No. 07SC983. Farrar v. People.
Motion for New Trial—Newly Discovered Evidence—Sexual Assault—Child Victim Recantation.

Defendant petitioned for review of the Court of Appeals’ judgment partially affirming his multiple sexual assault and child abuse convictions, and affirming the denial of his motion for a new trial based on newly discovered evidence. While defendant’s direct appeal of his convictions was proceeding in the Court of Appeals, the child victim indicated that her testimony of sexual abuse by defendant was fabricated. After a series of evidentiary hearings, the district court denied defendant’s motion for a new trial, and he was permitted to join an appeal of that ruling with the appeal of his convictions. The Court of Appeals reversed portions of the judgment of conviction, but found no abuse of discretion in the district court’s denial of his motion for new trial. The Supreme Court held that because the district court was not reasonably convinced that the victim’s testimony at trial was false, it did not abuse its discretion in denying defendant’s motion for new trial. The Court of Appeals’ decision was affirmed.
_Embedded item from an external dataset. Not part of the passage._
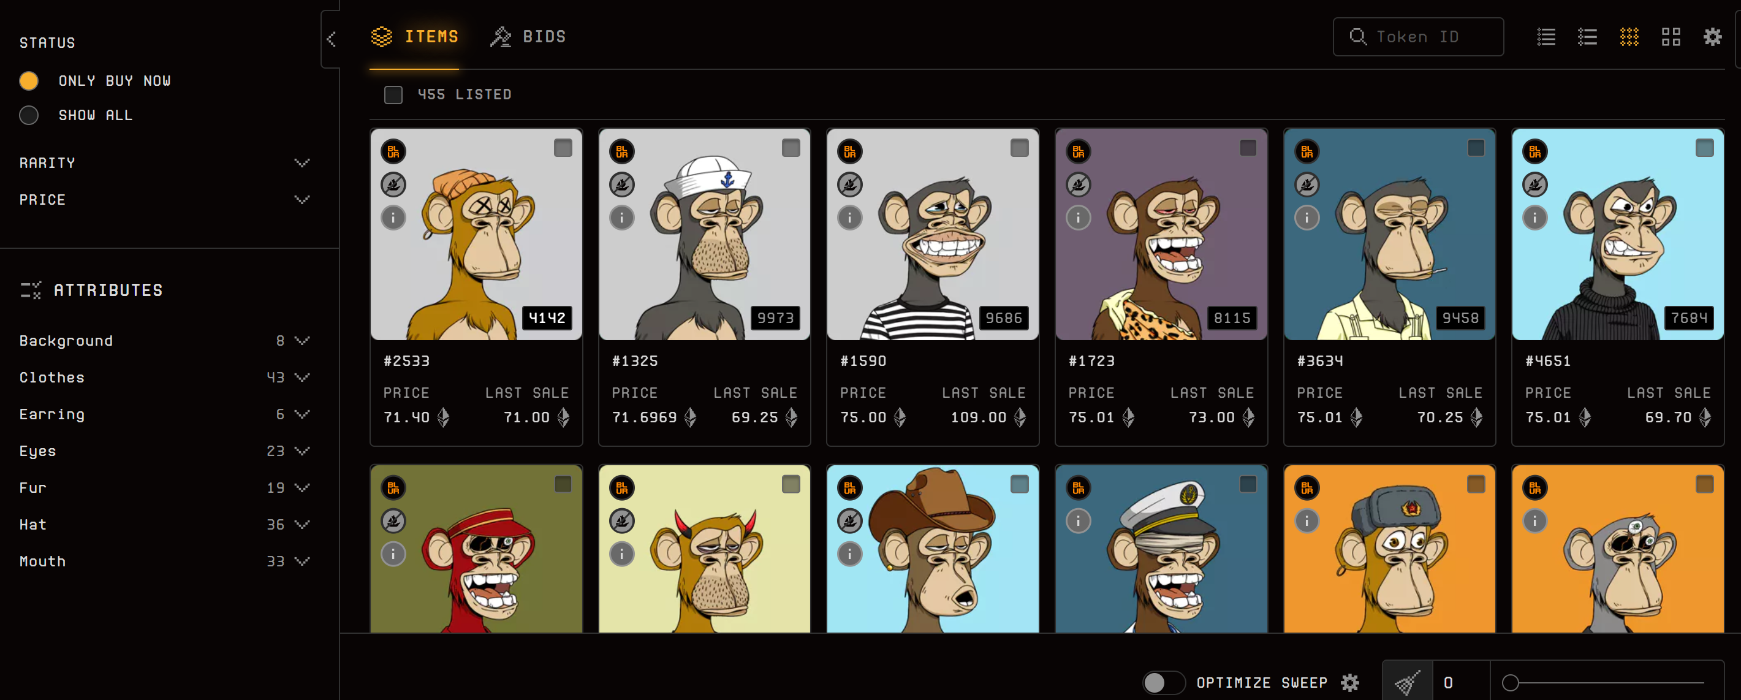The width and height of the screenshot is (1741, 700).
Task: Click the settings gear in top toolbar
Action: pyautogui.click(x=1712, y=37)

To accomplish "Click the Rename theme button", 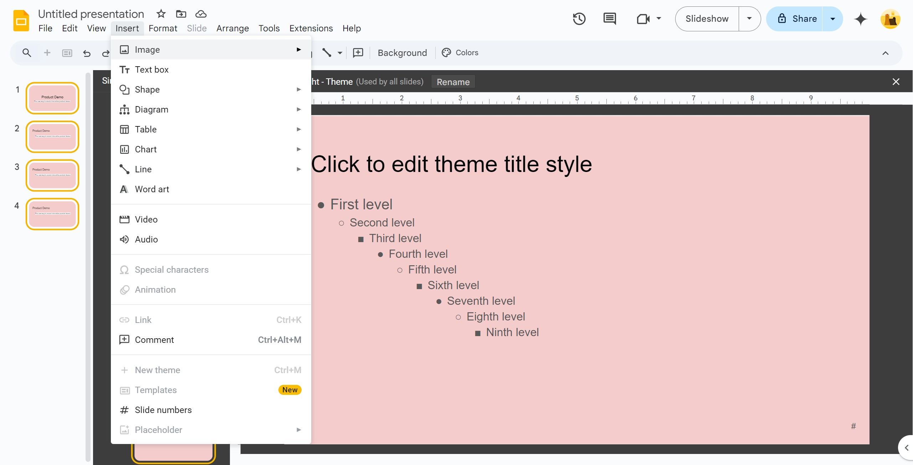I will (x=453, y=82).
No. 08SA169. People v. Summers.
Statutory Construction—Ambiguous Language—Rule of Lenity.

In this original proceeding, the Supreme Court was asked to determine what statute of limitations applied to the crimes with which defendant was charged. The statute contains two contradictory limitations provisions, each compelling a different result in this case. Because of the conflicting statutory language, and because the Court was unable to discern the legislative intent behind the statute, the Court could not determine which limitations period applied. As a result, the Court applied the rule of lenity and held that the charges against defendant were barred by the ten-year statute of limitations in effect when the crimes allegedly were committed. The Court overruled the Court of Appeals’ recent decision in People v. Boston, ___ P.3d ___, No. 07CR2186, 2009 WL 400073 (Colo.App. Feb. 19, 2009), in which the Court of Appeals reached the opposite result the Supreme Court reached in this case. The rule to show cause was made absolute and the case was remanded for proceedings consistent with this opinion.

No. 09SA5. Berry v. Keltner.
Pretrial Disclosures—Expert Witness.

Plaintiff brought this original proceeding to challenge a pretrial order precluding testimony from an expert witness she did not disclose by the applicable deadline. The Supreme Court found that the trial court erred when it barred the expert witness. The Court held that the untimely expert disclosure was substantially justified and harmless because the expert was a treating physician brought into the case at a late date through the natural course of plaintiff’s medical care. Plaintiff’s request to add this expert after the deadline also was justified by the critical nature of the testimony in question. Furthermore, the untimely disclosure was harmless because a trial date had not been set and because defendant’s opportunity to defend against the evidence had not been compromised. The rule to show cause was made absolute.